■ Objet de la tâche: Citez mot pour mot tous les items qui suivent, sans en changer une seule ligne.
= = = =
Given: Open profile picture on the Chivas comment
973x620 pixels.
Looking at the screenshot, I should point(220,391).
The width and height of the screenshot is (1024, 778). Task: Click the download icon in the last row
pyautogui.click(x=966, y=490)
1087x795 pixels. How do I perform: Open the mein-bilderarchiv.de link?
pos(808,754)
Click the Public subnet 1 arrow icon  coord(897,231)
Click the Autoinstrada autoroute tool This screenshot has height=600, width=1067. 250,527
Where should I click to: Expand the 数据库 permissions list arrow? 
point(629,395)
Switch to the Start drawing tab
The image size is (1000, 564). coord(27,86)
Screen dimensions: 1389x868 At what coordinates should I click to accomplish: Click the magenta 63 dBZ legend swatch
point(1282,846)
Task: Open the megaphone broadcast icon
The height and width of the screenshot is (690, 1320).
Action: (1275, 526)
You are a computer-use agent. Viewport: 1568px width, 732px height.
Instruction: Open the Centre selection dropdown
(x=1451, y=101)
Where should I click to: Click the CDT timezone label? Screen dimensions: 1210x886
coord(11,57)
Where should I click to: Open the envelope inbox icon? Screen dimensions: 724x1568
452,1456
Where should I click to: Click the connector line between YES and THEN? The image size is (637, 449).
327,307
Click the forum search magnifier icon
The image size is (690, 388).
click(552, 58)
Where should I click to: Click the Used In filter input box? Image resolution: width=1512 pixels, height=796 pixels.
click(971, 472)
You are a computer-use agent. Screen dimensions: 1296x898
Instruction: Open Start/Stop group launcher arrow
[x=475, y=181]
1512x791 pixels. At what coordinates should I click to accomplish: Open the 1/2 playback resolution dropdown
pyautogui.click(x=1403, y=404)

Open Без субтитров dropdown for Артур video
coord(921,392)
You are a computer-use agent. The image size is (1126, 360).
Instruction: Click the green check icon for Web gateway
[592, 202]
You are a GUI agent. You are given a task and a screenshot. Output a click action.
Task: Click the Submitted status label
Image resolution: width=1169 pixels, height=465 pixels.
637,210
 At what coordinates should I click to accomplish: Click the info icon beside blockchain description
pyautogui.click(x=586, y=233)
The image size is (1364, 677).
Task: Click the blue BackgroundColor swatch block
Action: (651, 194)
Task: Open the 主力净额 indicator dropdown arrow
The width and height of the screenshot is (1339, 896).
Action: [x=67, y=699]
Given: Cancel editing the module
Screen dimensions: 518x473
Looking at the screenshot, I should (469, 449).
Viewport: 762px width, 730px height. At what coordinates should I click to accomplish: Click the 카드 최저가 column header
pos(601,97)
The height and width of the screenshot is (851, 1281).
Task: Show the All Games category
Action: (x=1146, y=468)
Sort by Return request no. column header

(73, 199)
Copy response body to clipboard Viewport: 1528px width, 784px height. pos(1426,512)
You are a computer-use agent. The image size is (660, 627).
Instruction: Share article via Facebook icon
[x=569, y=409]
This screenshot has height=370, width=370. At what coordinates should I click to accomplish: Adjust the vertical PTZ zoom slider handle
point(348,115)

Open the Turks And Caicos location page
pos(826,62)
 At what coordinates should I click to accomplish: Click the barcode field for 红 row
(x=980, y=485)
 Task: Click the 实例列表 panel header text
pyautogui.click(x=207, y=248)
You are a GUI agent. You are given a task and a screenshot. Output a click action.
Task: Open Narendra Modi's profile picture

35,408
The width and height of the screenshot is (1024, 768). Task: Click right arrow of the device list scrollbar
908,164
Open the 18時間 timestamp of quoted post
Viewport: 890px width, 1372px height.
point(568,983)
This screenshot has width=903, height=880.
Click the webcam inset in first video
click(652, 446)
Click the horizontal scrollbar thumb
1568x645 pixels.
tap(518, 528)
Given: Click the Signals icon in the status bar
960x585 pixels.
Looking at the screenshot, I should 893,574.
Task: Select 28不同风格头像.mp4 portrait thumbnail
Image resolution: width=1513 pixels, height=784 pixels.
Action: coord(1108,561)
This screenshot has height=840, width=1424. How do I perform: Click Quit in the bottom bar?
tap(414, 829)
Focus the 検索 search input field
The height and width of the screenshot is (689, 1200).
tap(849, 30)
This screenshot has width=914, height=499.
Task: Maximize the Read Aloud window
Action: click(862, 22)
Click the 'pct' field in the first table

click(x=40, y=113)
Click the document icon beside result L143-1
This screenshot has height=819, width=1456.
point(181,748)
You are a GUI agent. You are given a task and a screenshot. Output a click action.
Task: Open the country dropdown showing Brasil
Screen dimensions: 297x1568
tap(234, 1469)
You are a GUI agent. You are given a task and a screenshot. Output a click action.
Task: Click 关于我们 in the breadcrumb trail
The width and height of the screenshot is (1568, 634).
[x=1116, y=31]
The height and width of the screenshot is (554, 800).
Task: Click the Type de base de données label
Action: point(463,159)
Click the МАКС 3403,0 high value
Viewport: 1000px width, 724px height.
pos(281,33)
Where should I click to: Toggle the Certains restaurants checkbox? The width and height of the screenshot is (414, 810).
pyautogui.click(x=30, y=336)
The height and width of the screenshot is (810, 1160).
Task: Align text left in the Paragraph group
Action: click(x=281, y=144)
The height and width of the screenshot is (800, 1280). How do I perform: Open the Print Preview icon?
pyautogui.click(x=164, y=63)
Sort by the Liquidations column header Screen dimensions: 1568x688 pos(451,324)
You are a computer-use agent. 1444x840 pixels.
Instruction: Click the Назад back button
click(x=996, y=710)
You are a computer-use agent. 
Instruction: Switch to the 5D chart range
= = = =
■ Exercice corrigé:
Given: Open profile picture on the Chivas comment
973x620 pixels.
Looking at the screenshot, I should point(220,391).
The width and height of the screenshot is (1024, 778). Task: Click the download icon in the last row
pyautogui.click(x=966, y=490)
1087x795 pixels. How do I perform: Open the mein-bilderarchiv.de link?
pos(808,754)
Click the Public subnet 1 arrow icon  coord(897,231)
Click the Autoinstrada autoroute tool This screenshot has height=600, width=1067. 250,527
Where should I click to: Expand the 数据库 permissions list arrow? 
point(629,395)
Switch to the Start drawing tab
The image size is (1000, 564). coord(27,86)
Screen dimensions: 1389x868 At what coordinates should I click to accomplish: Click the magenta 63 dBZ legend swatch
point(1282,846)
Task: Open the megaphone broadcast icon
The height and width of the screenshot is (690, 1320).
Action: (1275, 526)
You are a computer-use agent. Viewport: 1568px width, 732px height.
Instruction: Open the Centre selection dropdown
(x=1451, y=101)
Where should I click to: Click the CDT timezone label? Screen dimensions: 1210x886
coord(11,57)
Where should I click to: Open the envelope inbox icon? Screen dimensions: 724x1568
452,1456
Where should I click to: Click the connector line between YES and THEN? The image size is (637, 449).
327,307
Click the forum search magnifier icon
The image size is (690, 388).
click(552, 58)
Where should I click to: Click the Used In filter input box? Image resolution: width=1512 pixels, height=796 pixels.
click(971, 472)
You are a computer-use agent. Screen dimensions: 1296x898
Instruction: Open Start/Stop group launcher arrow
[x=475, y=181]
1512x791 pixels. At what coordinates should I click to accomplish: Open the 1/2 playback resolution dropdown
pyautogui.click(x=1403, y=404)

Open Без субтитров dropdown for Артур video
coord(921,392)
You are a computer-use agent. The image size is (1126, 360).
Instruction: Click the green check icon for Web gateway
[592, 202]
You are a GUI agent. You are given a task and a screenshot. Output a click action.
Task: Click the Submitted status label
Image resolution: width=1169 pixels, height=465 pixels.
637,210
 At what coordinates should I click to accomplish: Click the info icon beside blockchain description
pyautogui.click(x=586, y=233)
The image size is (1364, 677).
Task: Click the blue BackgroundColor swatch block
Action: (651, 194)
Task: Open the 主力净额 indicator dropdown arrow
The width and height of the screenshot is (1339, 896).
Action: [x=67, y=699]
Given: Cancel editing the module
Screen dimensions: 518x473
Looking at the screenshot, I should (469, 449).
Viewport: 762px width, 730px height. At what coordinates should I click to accomplish: Click the 카드 최저가 column header
pos(601,97)
The height and width of the screenshot is (851, 1281).
Task: Show the All Games category
Action: (x=1146, y=468)
Sort by Return request no. column header

(73, 199)
Copy response body to clipboard Viewport: 1528px width, 784px height. pos(1426,512)
You are a computer-use agent. The image size is (660, 627).
Instruction: Share article via Facebook icon
[x=569, y=409]
This screenshot has height=370, width=370. At what coordinates should I click to accomplish: Adjust the vertical PTZ zoom slider handle
point(348,115)

Open the Turks And Caicos location page
pos(826,62)
 At what coordinates should I click to accomplish: Click the barcode field for 红 row
(x=980, y=485)
 Task: Click the 实例列表 panel header text
pyautogui.click(x=207, y=248)
You are a GUI agent. You are given a task and a screenshot. Output a click action.
Task: Open Narendra Modi's profile picture

35,408
The width and height of the screenshot is (1024, 768). Task: Click right arrow of the device list scrollbar
908,164
Open the 18時間 timestamp of quoted post
Viewport: 890px width, 1372px height.
point(568,983)
This screenshot has width=903, height=880.
Click the webcam inset in first video
click(652, 446)
Click the horizontal scrollbar thumb
1568x645 pixels.
tap(518, 528)
Given: Click the Signals icon in the status bar
960x585 pixels.
Looking at the screenshot, I should 893,574.
Task: Select 28不同风格头像.mp4 portrait thumbnail
Image resolution: width=1513 pixels, height=784 pixels.
Action: coord(1108,561)
This screenshot has height=840, width=1424. How do I perform: Click Quit in the bottom bar?
tap(414, 829)
Focus the 検索 search input field
The height and width of the screenshot is (689, 1200).
tap(849, 30)
This screenshot has width=914, height=499.
Task: Maximize the Read Aloud window
Action: click(862, 22)
Click the 'pct' field in the first table

click(x=40, y=113)
Click the document icon beside result L143-1
This screenshot has height=819, width=1456.
point(181,748)
You are a GUI agent. You are given a task and a screenshot. Output a click action.
Task: Open the country dropdown showing Brasil
Screen dimensions: 297x1568
tap(234, 1469)
You are a GUI agent. You are given a task and a screenshot. Output a click action.
Task: Click 关于我们 in the breadcrumb trail
The width and height of the screenshot is (1568, 634).
[x=1116, y=31]
The height and width of the screenshot is (554, 800).
Task: Click the Type de base de données label
Action: point(463,159)
Click the МАКС 3403,0 high value
Viewport: 1000px width, 724px height.
pos(281,33)
Where should I click to: Toggle the Certains restaurants checkbox? The width and height of the screenshot is (414, 810).
pyautogui.click(x=30, y=336)
The height and width of the screenshot is (810, 1160).
Task: Align text left in the Paragraph group
Action: click(x=281, y=144)
The height and width of the screenshot is (800, 1280). How do I perform: Open the Print Preview icon?
pyautogui.click(x=164, y=63)
Sort by the Liquidations column header Screen dimensions: 1568x688 pos(451,324)
You are a computer-use agent. 1444x840 pixels.
Instruction: Click the Назад back button
click(x=996, y=710)
You are a computer-use agent. 
Instruction: Switch to the 5D chart range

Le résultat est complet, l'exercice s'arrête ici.